Corée du Sud : Un policier enterre le dossier de 20 disparues, finalement vivantes.
Un récent scandale secoue la Corée du Sud, révélant des manquements graves au sein des forces de police. Un agent, en quête d’échapper à une charge de travail trop lourde, a pris la décision de classer sans suite une vingtaine de dossiers de disparitions sur l’île de Jeju, une destination prisée par les touristes. Parmi ces cas, deux personnes ont été retrouvées décédées par la suite, ce qui a suscité une indignation généralisée, tant au niveau local qu’international.
Cette situation, qui choque profondément dans un pays où le travail est considéré comme une valeur fondamentale, a conduit le président Lee Jae Myung à ordonner une enquête exhaustive sur le traitement de l’affaire de Jang Mi-ran, l’une des disparues.
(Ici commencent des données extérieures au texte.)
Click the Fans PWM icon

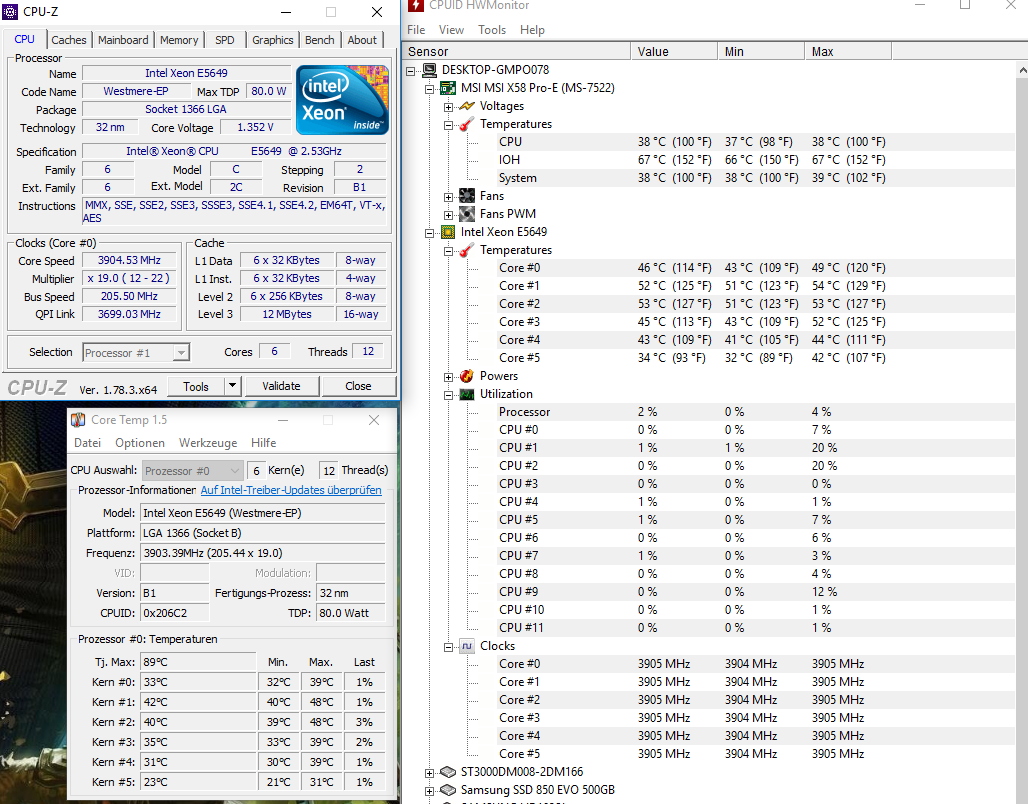(x=467, y=214)
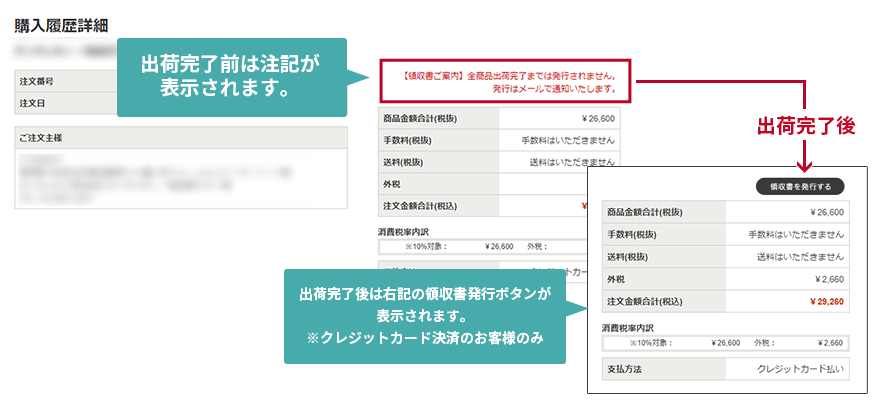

Il a également demandé une réforme des pratiques policières pour éviter que de tels incidents ne se reproduisent.
Le policier, arrêté récemment, a été accusé de négligence professionnelle. En plus du dossier de Jang Mi-ran, il a également classé celui d’un homme d’une soixantaine d’années, en attribuant la cause de la mort de Jang à un accident de la route. Il aurait même trompé la famille de la disparue en leur affirmant qu’elle ne souhaitait pas être retrouvée et qu’il avait eu des nouvelles d’elle.
Jung Tae-woon, responsable des enquêtes de la police nationale, a déclaré que l’agent avait agi par « négligence professionnelle » en raison d’une surcharge de travail et d’une fatigue accumulée. Il a souligné que l’attitude irresponsable de l’agent avait joué un rôle dans cette affaire troublante.
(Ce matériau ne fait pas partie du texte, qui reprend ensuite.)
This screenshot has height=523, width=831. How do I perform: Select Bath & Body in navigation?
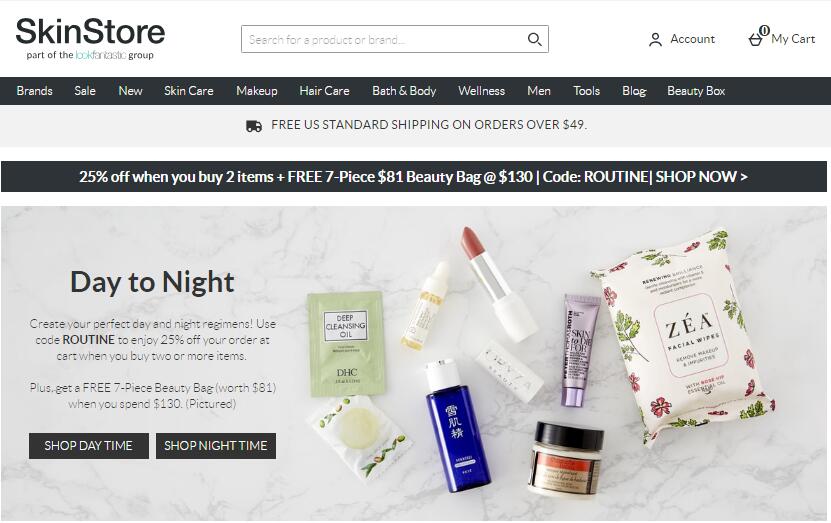coord(404,91)
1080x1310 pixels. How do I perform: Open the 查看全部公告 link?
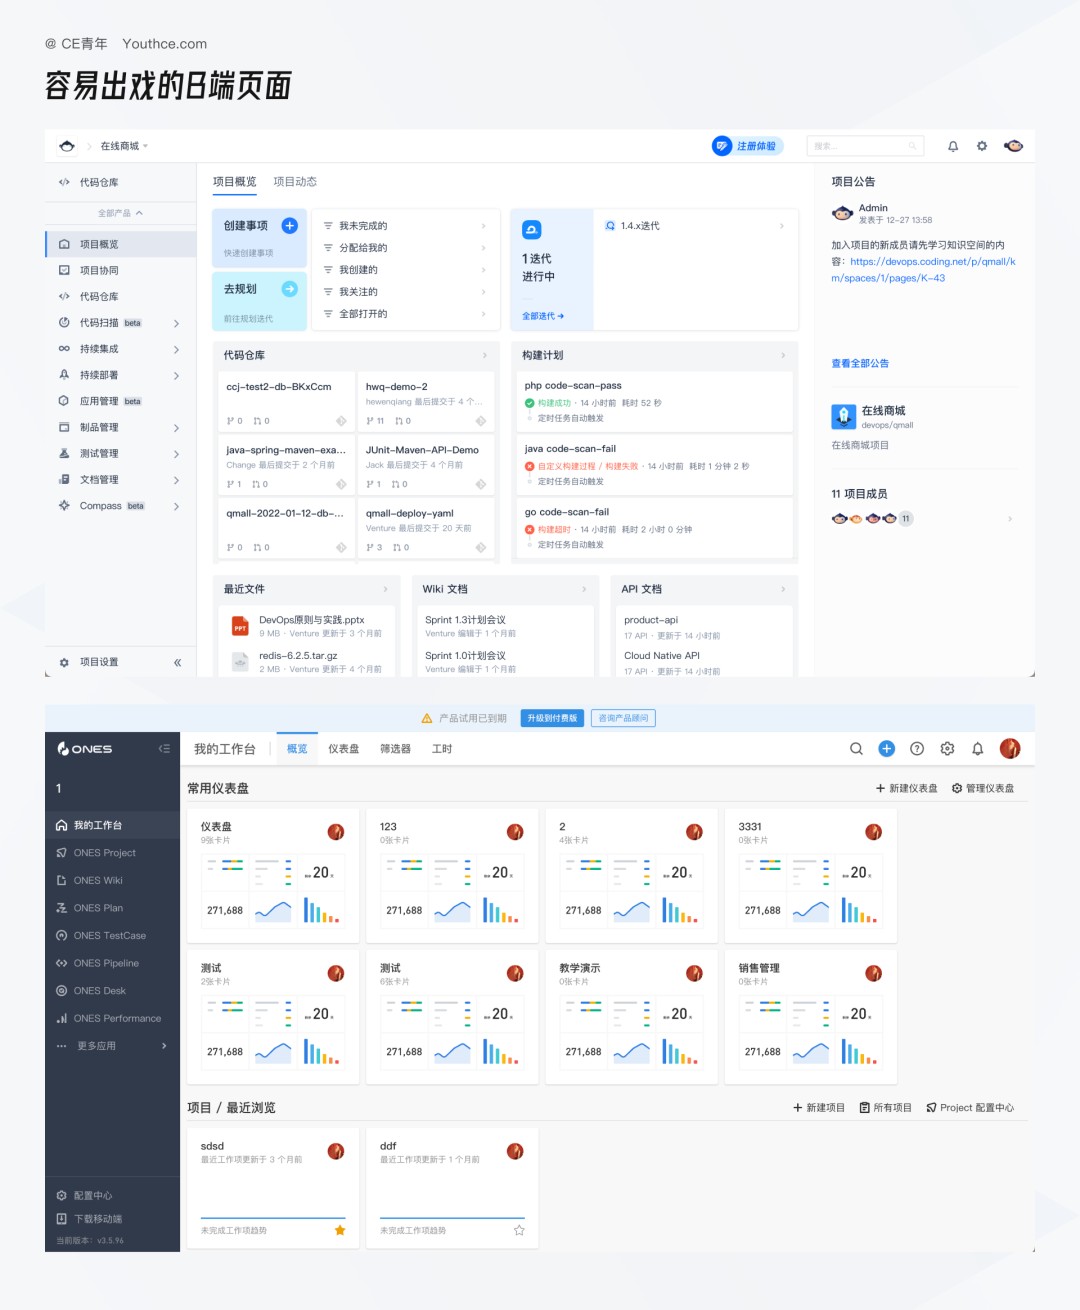click(860, 363)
En réponse à cette situation, un réexamen des dossiers traités par l’agent a été effectué. Environ 300 cas de disparitions ont été analysés, révélant que 25 autres dossiers avaient été classés sans enquête approfondie. Les personnes concernées ont finalement été retrouvées saines et sauves, ce qui soulève des questions sur la rigueur des procédures policières en place.